Domain Generalization and Sample Complexity: Non-autoregressive graph approaches and Latent-RAT (auxiliary graph supervision) exhibit smaller performance drops under domain shift (e.g., –43.1% vs. –50% for standard seq2seq), and require less data to reach a fixed performance threshold (notably +3–5 points LF-EM at 1–10% data) (Hasson et al., 2021).
Compositional QA and Robustness: Chain-of-Questions with QDMR supervision yields +9.0 F1 over strong neuro-symbolic methods and +24.3 F1 over GPT-3.5 on complex adversarial QA sets. These methods maintain performance under adversarial distributional shifts, demonstrating QDMR's capacity to encode and enforce genuine multi-step reasoning (Zhu et al., 2023, Trivedi et al., 2022).

6. Interpretability, Debugging, and Downstream Impact

QDMR's explicit compositional structure enables fine-grained interpretability and debugging:

The dependency-graph and stepwise forms provide token- or span-level explanation for each stage of reasoning, elucidating the execution role of every question part (Hasson et al., 2021).
Intermediate representations can be visualized, traced, or mapped to formal languages (e.g., SQL, typed programs), facilitating error analysis and annotation refinement (Wolfson et al., 2021, Trivedi et al., 2022).
QDMR-guided pipelines serve as bridges for bootstrapping weak supervision in domains lacking formal annotations, and as scaffolding for curriculum learning and data synthesis (Wolfson et al., 2021, Trivedi et al., 2022).

7. Datasets and Empirical Resources

QDMR-based benchmarks and resources include:

Name	Description	Reference
BREAK	Crowd-annotated QDMR decompositions	(Hasson et al., 2021)
TeaBReaC	Synthetic QDMR-guided multi-step QA	(Trivedi et al., 2022)
D_QDMR(+/bronze)	Human and model-predicted QDMRs	(Zhu et al., 2023)

QDMR annotations cover diverse QA domains: DROP (numerical), ComplexWebQuestions (web), HotpotQA (multi-hop), SPIDER (text-to-SQL), ComQA (factoid), and ATIS (spoken).

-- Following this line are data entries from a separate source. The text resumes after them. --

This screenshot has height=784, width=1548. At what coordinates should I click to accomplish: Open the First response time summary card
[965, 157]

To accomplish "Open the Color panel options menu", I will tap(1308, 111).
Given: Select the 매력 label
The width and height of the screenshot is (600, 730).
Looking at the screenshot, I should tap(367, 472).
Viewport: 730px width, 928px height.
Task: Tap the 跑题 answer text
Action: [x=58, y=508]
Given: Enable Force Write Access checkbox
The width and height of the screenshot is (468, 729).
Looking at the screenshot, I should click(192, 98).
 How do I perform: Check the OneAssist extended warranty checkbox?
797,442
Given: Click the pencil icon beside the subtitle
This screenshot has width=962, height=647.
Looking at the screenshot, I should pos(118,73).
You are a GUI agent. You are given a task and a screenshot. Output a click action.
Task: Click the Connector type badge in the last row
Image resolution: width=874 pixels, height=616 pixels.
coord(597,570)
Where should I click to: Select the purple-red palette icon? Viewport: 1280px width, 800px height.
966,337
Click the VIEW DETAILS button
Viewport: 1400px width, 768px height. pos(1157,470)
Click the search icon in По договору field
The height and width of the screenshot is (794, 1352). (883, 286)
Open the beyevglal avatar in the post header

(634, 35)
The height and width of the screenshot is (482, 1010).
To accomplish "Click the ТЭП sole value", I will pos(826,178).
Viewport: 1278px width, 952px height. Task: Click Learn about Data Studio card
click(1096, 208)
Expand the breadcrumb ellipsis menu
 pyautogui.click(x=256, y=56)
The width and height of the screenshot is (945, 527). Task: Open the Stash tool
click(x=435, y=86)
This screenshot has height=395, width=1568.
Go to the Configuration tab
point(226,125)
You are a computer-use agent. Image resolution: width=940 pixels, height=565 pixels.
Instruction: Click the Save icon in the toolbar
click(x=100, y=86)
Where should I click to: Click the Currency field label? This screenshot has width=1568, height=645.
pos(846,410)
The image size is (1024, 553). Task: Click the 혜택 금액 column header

TeaBReaC contains 525K synthetic multistep instances with 900+ reasoning patterns, supporting both pretraining and robust evaluation.

In sum, QDMR provides a rigorous, adaptable meaning representation for compositional question answering. It supports interpretable, data-efficient, and robust multi-step reasoning across neural and symbolic paradigms, and underpins principled approaches to program synthesis, data augmentation, and domain adaptation in complex QA tasks (Hasson et al., 2021, Zhu et al., 2023, Trivedi et al., 2022, Wolfson et al., 2021).